Ritchie Centre for Baby Health Research

Cardiovascular fetal & neonatal physiology

Sleep disordered breathing in children: implications for adult cardiovascular disease
Sleep disordered breathing (SDB) in children is represented by a continuum of symptoms ranging from mild to severe. Snoring is the mildest and most common form of SDB and occurs in up to 250,000 Australian children. The most severe form occurs when the airway closes intermittently during sleep and airflow into the lung ceases in what is known as obstructive sleep apnoea (OSA). It was once thought that only severe OSA was of clinical significance, but recent studies suggest that even mild SDB can adversely impact on daytime functioning and school performance. The key question we seek to answer is whether SDB in infants has long-term consequences for the child just as untreated SDB in adults has been shown to lead to hypertension and increased risk for cardiovascular disease and stroke.

We are currently investigating how SDB affects cardiovascular, behavioural and neuropsychological outcomes of preschool and primary school children. Our unique studies combine a full clinical description of SDB severity, continuous non-invasive measurement of blood pressure, spectral analysis of brain activity and complete behavioural and neurocognitive testing. Our preliminary data suggest that even mild SDB in primary school children increases blood pressure and heart rate as well elevated behavioural and neurocognitive problems. We plan to follow up our cohort of children to assess whether treatment of SDB reverses hypertension and behavioural and neurocognitive deficits. We will also investigate the cardiovascular effects of SDB in Down Syndrome children who are at much greater risk of SDB.

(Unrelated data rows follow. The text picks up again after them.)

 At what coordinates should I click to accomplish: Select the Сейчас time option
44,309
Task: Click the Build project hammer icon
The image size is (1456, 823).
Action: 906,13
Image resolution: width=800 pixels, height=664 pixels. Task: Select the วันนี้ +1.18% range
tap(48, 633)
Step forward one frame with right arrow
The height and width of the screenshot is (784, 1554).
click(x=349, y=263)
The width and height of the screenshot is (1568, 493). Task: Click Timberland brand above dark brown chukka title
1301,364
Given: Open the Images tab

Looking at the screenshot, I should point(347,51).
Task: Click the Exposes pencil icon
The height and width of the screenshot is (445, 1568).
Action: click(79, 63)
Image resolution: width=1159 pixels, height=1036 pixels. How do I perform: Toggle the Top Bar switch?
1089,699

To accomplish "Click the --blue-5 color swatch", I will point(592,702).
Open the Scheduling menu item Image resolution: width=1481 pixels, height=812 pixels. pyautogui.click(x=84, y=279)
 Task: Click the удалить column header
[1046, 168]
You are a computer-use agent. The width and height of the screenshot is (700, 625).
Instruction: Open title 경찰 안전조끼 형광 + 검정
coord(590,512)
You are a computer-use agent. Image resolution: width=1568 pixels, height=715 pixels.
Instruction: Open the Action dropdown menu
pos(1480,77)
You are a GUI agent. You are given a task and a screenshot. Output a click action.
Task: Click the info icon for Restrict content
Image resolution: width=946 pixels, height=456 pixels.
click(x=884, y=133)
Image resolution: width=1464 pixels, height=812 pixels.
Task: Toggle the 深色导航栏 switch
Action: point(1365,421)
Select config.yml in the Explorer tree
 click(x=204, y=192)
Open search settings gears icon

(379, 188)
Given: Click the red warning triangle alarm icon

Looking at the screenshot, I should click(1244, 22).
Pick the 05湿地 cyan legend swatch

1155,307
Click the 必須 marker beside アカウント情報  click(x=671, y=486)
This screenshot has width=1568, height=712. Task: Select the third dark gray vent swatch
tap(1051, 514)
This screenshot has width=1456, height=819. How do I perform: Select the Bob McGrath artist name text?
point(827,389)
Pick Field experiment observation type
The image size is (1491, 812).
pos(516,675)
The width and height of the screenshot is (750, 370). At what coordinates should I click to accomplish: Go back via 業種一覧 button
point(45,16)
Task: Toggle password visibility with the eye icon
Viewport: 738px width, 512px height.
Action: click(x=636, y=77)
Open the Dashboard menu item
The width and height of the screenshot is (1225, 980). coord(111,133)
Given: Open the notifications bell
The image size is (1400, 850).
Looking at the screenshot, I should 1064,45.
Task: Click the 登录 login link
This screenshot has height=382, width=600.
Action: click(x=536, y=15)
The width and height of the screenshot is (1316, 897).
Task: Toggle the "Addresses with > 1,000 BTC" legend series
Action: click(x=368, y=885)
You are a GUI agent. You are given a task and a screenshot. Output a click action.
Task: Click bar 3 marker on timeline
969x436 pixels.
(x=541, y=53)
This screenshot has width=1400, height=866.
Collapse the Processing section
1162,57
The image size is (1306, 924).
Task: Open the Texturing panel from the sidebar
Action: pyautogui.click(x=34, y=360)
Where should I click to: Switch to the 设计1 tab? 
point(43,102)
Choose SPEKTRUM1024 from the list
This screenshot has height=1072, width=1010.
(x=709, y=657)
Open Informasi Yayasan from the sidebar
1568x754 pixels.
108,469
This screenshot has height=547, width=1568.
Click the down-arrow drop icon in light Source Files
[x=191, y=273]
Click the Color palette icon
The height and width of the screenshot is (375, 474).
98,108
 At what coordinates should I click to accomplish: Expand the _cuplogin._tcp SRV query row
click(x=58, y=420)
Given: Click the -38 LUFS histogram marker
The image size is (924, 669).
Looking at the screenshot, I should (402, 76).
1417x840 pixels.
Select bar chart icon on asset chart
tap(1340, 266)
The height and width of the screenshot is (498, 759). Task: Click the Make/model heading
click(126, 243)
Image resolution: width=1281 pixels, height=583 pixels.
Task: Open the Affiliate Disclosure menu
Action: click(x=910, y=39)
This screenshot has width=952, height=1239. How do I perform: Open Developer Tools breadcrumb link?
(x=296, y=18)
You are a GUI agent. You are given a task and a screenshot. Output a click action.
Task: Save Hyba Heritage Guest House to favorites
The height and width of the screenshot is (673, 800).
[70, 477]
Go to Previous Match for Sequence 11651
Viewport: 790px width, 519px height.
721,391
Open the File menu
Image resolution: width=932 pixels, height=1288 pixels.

Bedside monitoring of cerebral oxygenation in infants with hypoxic-ischaemic cerebral injury
Hypoxic ischaemic encephalopathy (HIE) occurs in 2 to 3 cases per 1000 term births, with mortality rates of 10-60%, and at least 25% of survivors having neurodevelopmental sequelae. Based on experimental and clinical evidence that therapeutic hypothermia is beneficial to term newborns with HIE, tertiary neonatal units now offer whole body cooling as recommended therapy. Yet, there are significant unresolved issues in the application of cooling, including uncertainty relating to appropriate monitoring during cooling and re-warming, potential side effects, and long-term outcome.

To assess the effectiveness of cooling we have been using Near Infrared Spectroscopy (NIRS) to create bedside measures of cerebral haemodynamics and oxygenation in HIE infants that can be employed at the bedside soon after birth and during the period of cooling and rewarming. The tissue oxygenation index (TOI) allows us to continuously monitor autoregulation in the cerebral circulation by quantifying the coherence of arterial pressure and TOI in frequency-domain analysis. Our results to date show that cotside measurements of TOI in HIE infants allow us to monitor cerebral injury, the response to hypothermia and rewarming, and the effects of spontaneous cardiovascular changes and those resulting from drug treatment. A full assessment of the value of TOI monitoring awaits a study as to whether it has a beneficial impact on neurodevelopmental outcome.

Impact of dopamine on the cerebral oxygen metabolism in the immature brain
Acquired cerebral injury and subsequent neurodevelopmental disability is a serious problem for infants born prematurely. Although the proposed aetiologies are complex, many of them invoke abnormal regulation of cerebral blood flow (CBF). There is now substantial evidence that CBF in preterm infants varies directly with the level of mean arterial pressure (MAP), implying that hypotension would lead to cerebral ischaemia. Given the risks of hypotension, inotropic agents, mainly dopamine, are widely used for the maintaining MAP in preterm infants, in order to preserve organ perfusion, particularly CBF. Despite the widespread use of dopamine in preterm infants, there is currently no information available on the effects of dopamine on the interrelationships between CBF, cerebral tissue oxygen delivery and cerebral oxygen consumption in the immature brain.

We have already obtained data in preterm infants demonstrating that dopamine can promote cerebral blood flow-metabolism coupling which is a fundamental feature of the mature brain. It is possible that as a result of dopamine promoting the vascular tone, cerebral vessels in the immature brain may overcome “vasoparalysis” and recover their intrinsic ability to vasoconstrict and autoregulate. Experimental studies using animal models receiving dopamine after an induced hypotension would help to clarify the potential mechanisms and the time course of recovery of vessel reactivity and autoregulation. The clinical significance of such studies is that a dopamine-induced improvement of flow-metabolic coupling may confer neuroprotective effects in the immature brain at risk of hypoxic-ischaemic injury.